There are a lot of reasons to be excited about web development in 2015, but the most important change in recent years has been the shift toward browsers updating themselves automatically.

No longer are we developing against a huge swath of antiquated standards and quirks from the late 1900’s. Now, we can safely develop with the knowledge users will be running code against the quirks of today. These self-updating browsers are frequently referred to as evergreen.

But is it working? Is Google really pushing out new and better versions of Chrome? Are people getting the latest stable Firefox releases from Mozilla?

Using RJMetrics, I analyzed our application’s traffic stats to see for myself. Each color represents a new version number for a particular web browser.

Chrome version usage history

Chrome version usage history

Incredible. It takes less than one month after release for a version of Chrome to be the most popular version.

Firefox version usage history

Firefox version usage history

It appears Firefox has a longer, but more consistent release schedule. I’m surprised at how predictable it is.

Safari version usage history

Safari version usage history

Safari’s release schedule is irregular and version usage lingers, even after new releases.

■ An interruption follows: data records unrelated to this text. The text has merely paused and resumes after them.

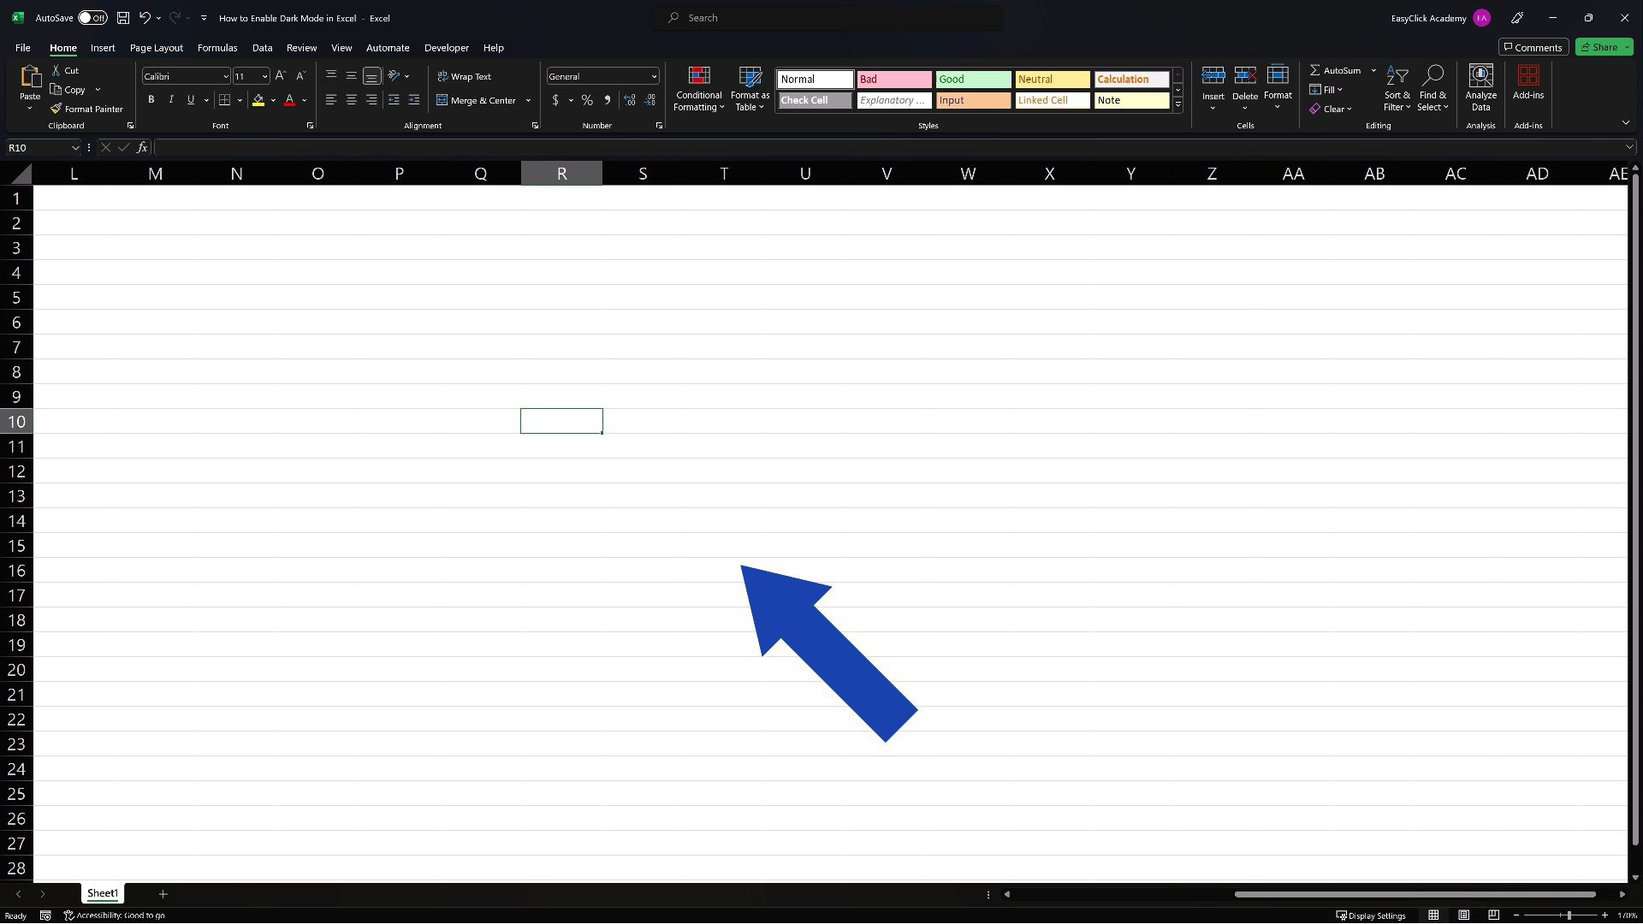Open Conditional Formatting options
1643x924 pixels.
pyautogui.click(x=698, y=89)
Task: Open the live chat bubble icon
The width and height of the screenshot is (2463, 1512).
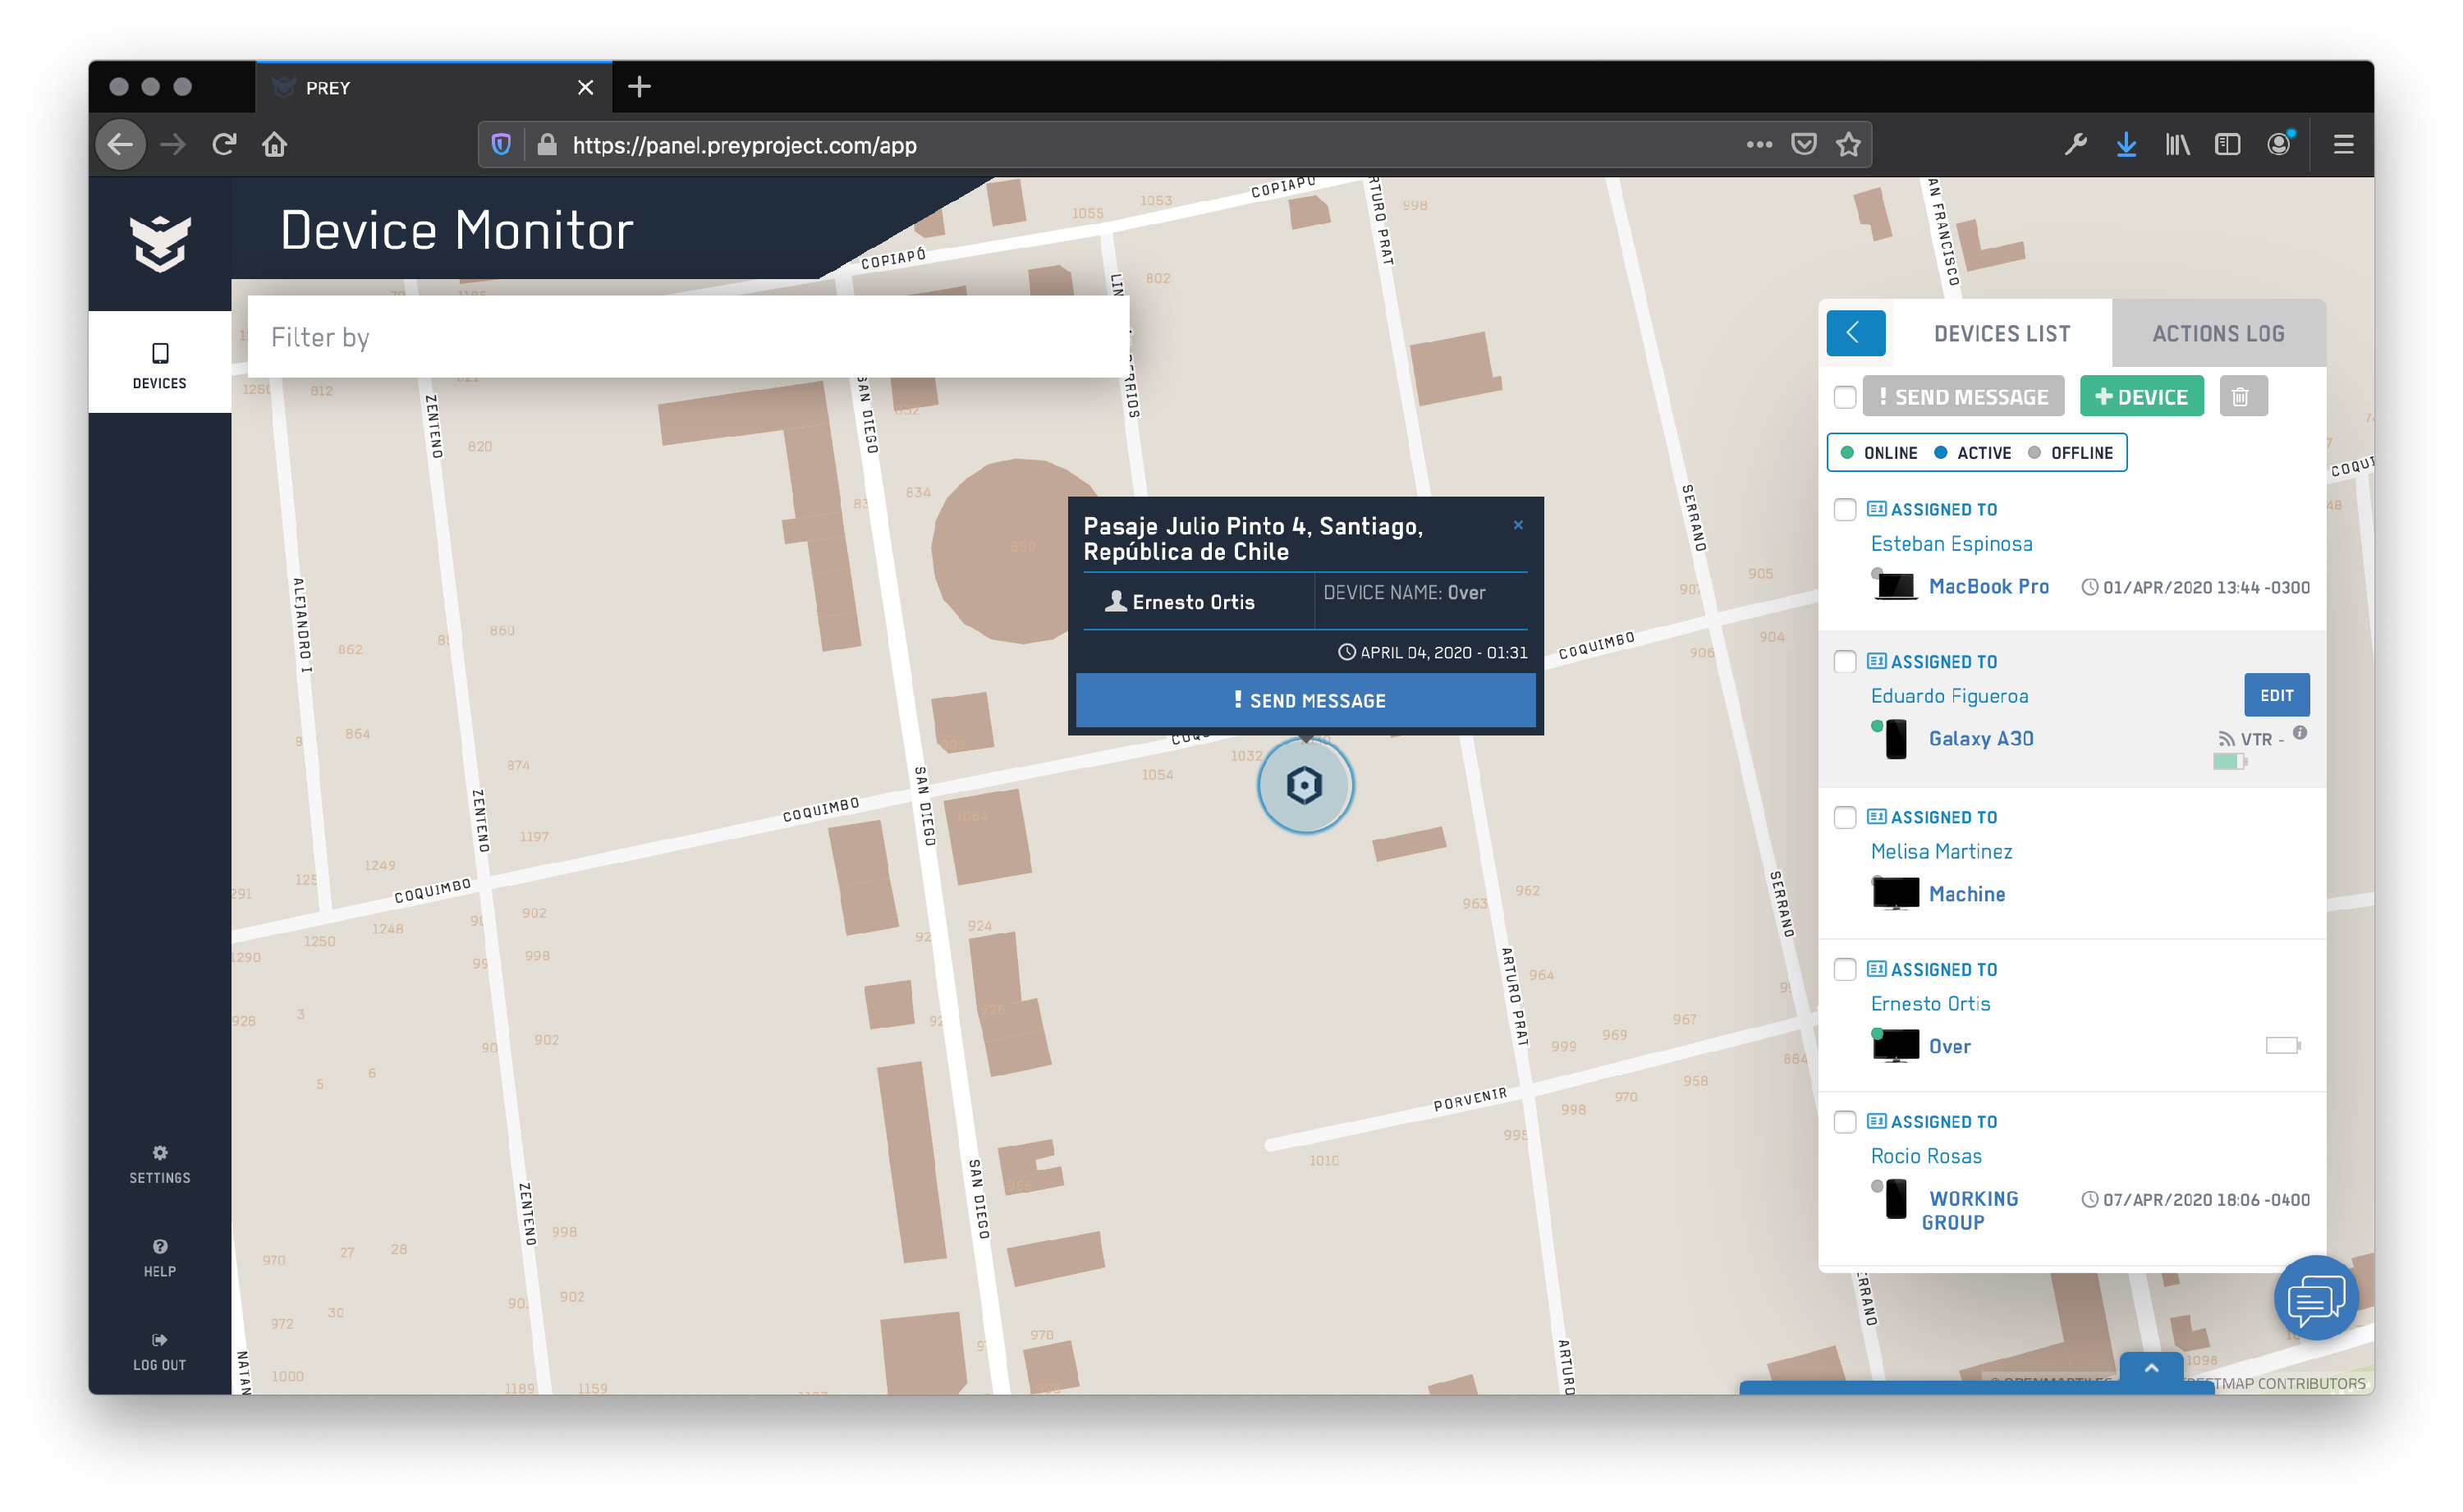Action: [x=2315, y=1299]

Internet Explorer version usage history

Internet Explorer version usage history

Not surprisingly, Apple and Microsoft lag behind on the success of their browser release schedules, but I expect both to improve as they deprecate their older releases.

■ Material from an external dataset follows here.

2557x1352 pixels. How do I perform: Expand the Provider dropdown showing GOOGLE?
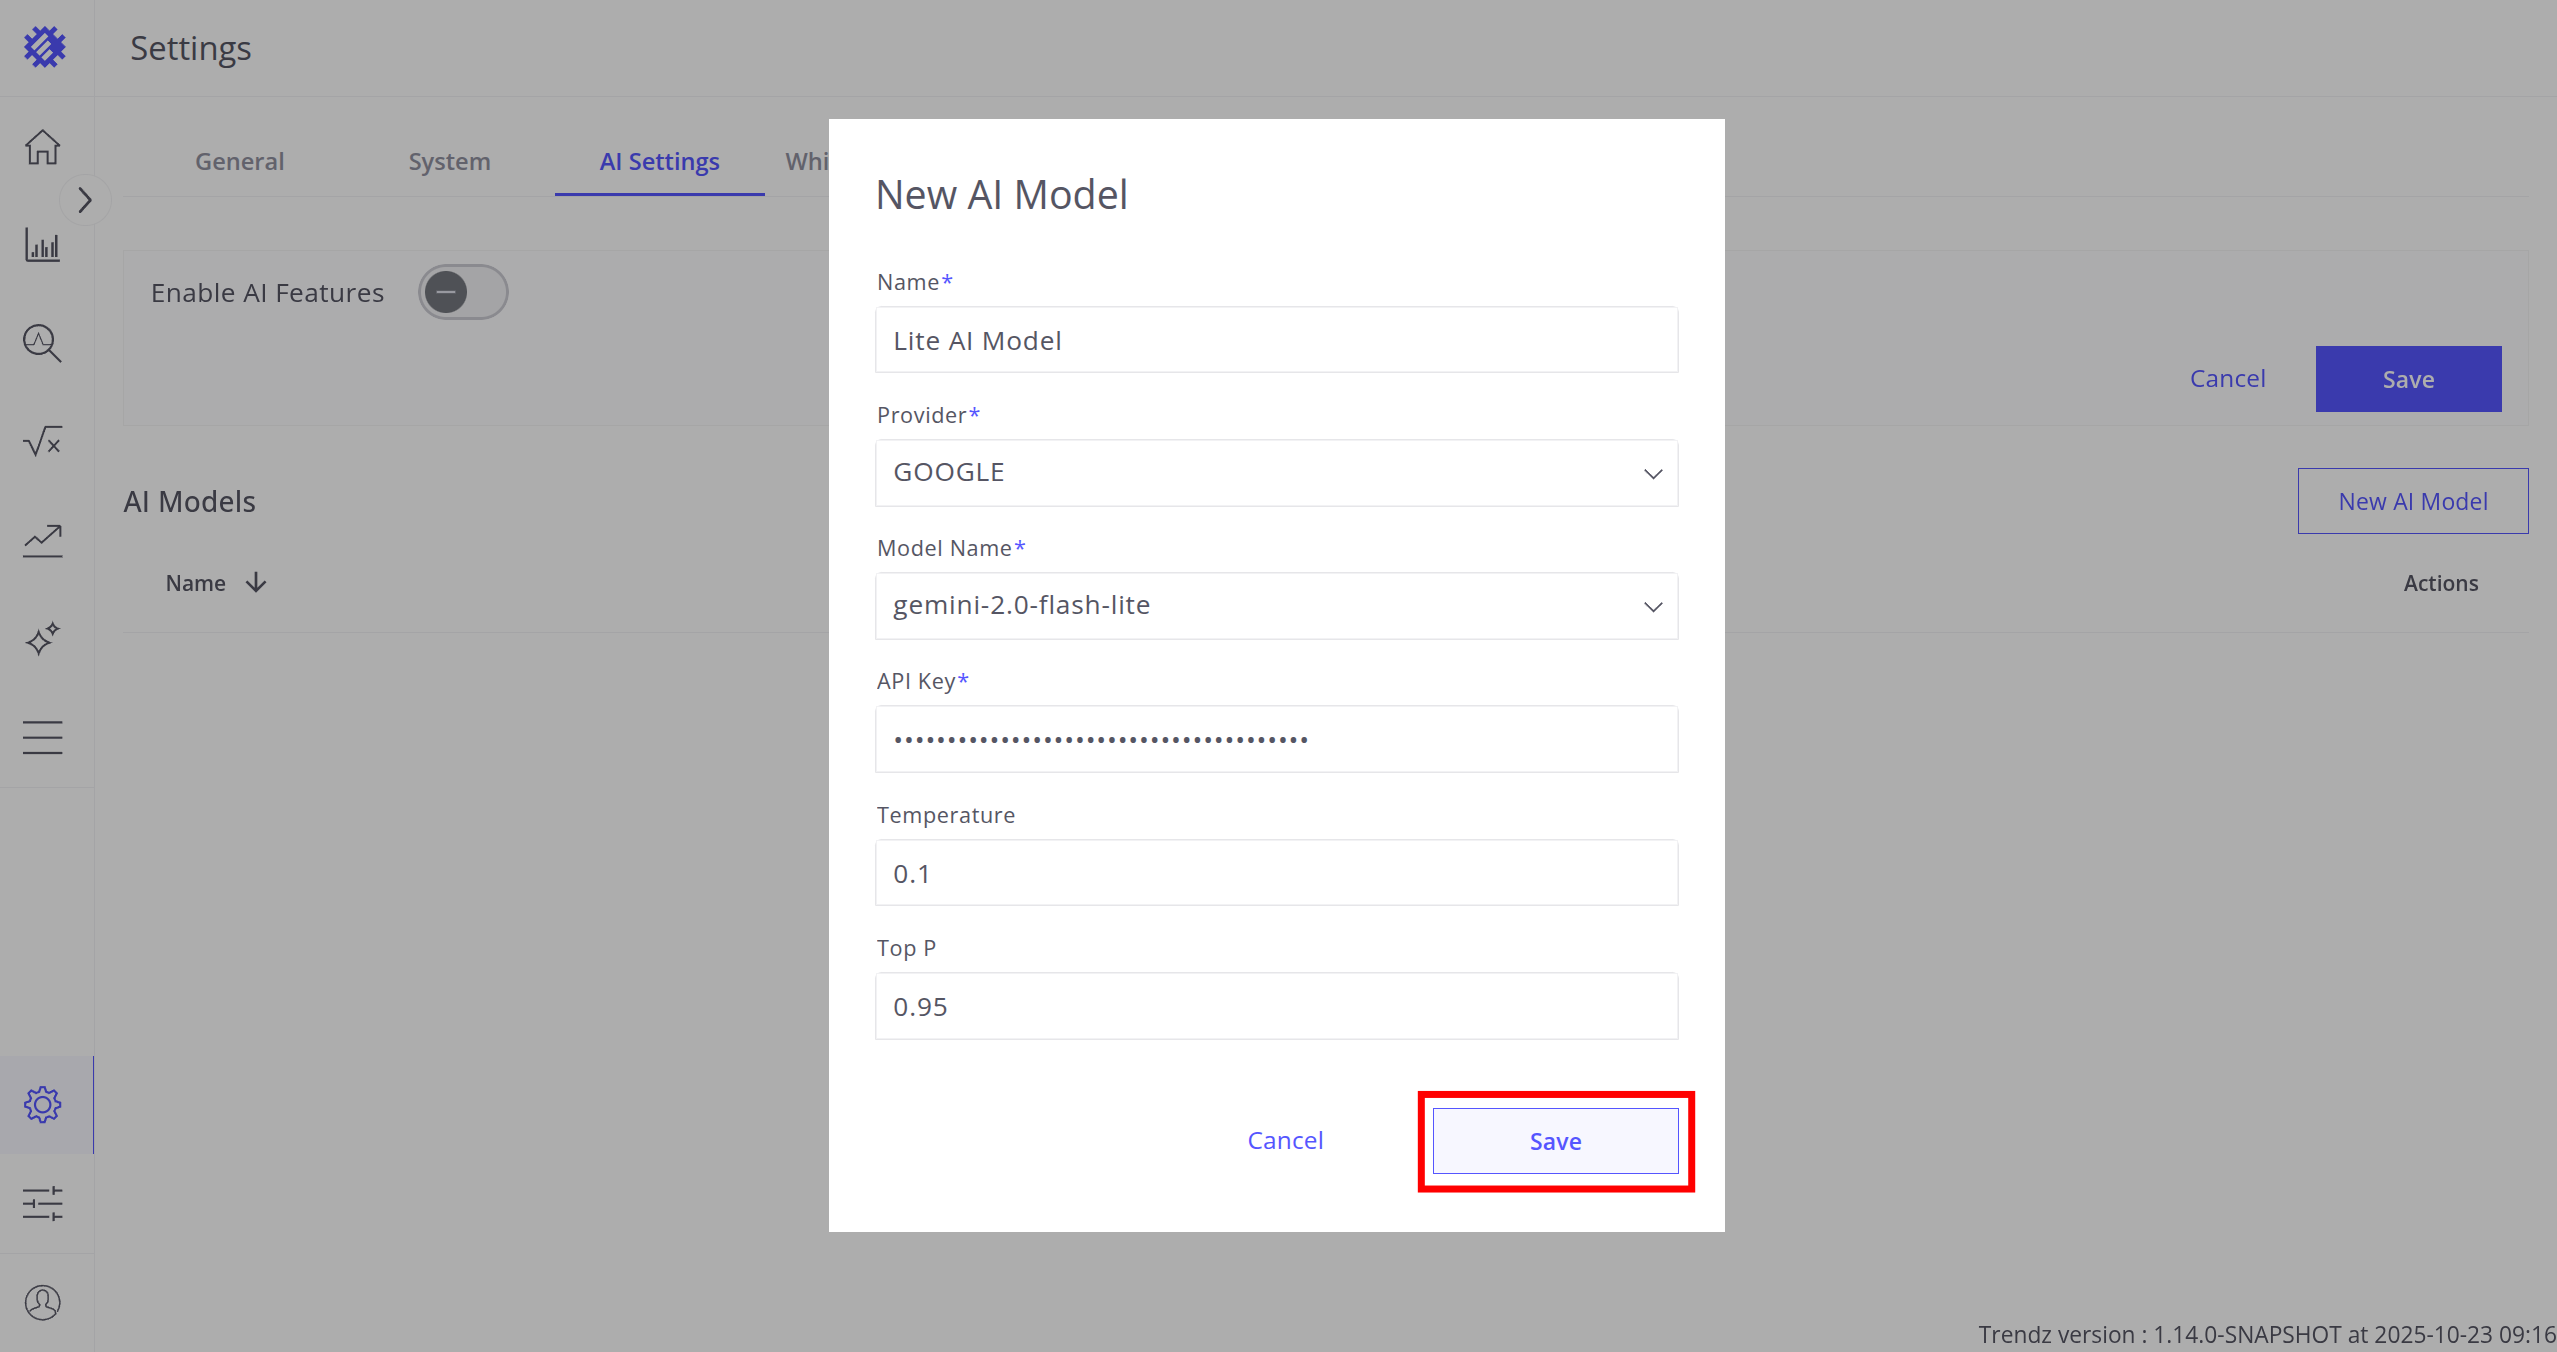[1276, 473]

The takeaway from these charts should be obvious.

  1. Don’t waste time testing on old versions of Chrome and Firefox.
  2. If you’re supporting old versions of Safari and IE, be ready to support them for a while.

The charts don’t reveal anything revelatory to most web developers, but the visual regularity of evergreen browsers is beautiful.

  • http://www.merchantguru.com/ Joe Fletcher

    I recently finished a site, and after checking it out in IE9 – Edge, to my surprise, I basically did not need to make any changes. To me, that’s such a breath of fresh air that even with IE, the standards are close enough across browsers now that I don’t have to do a ton of rework after developing in Chrome.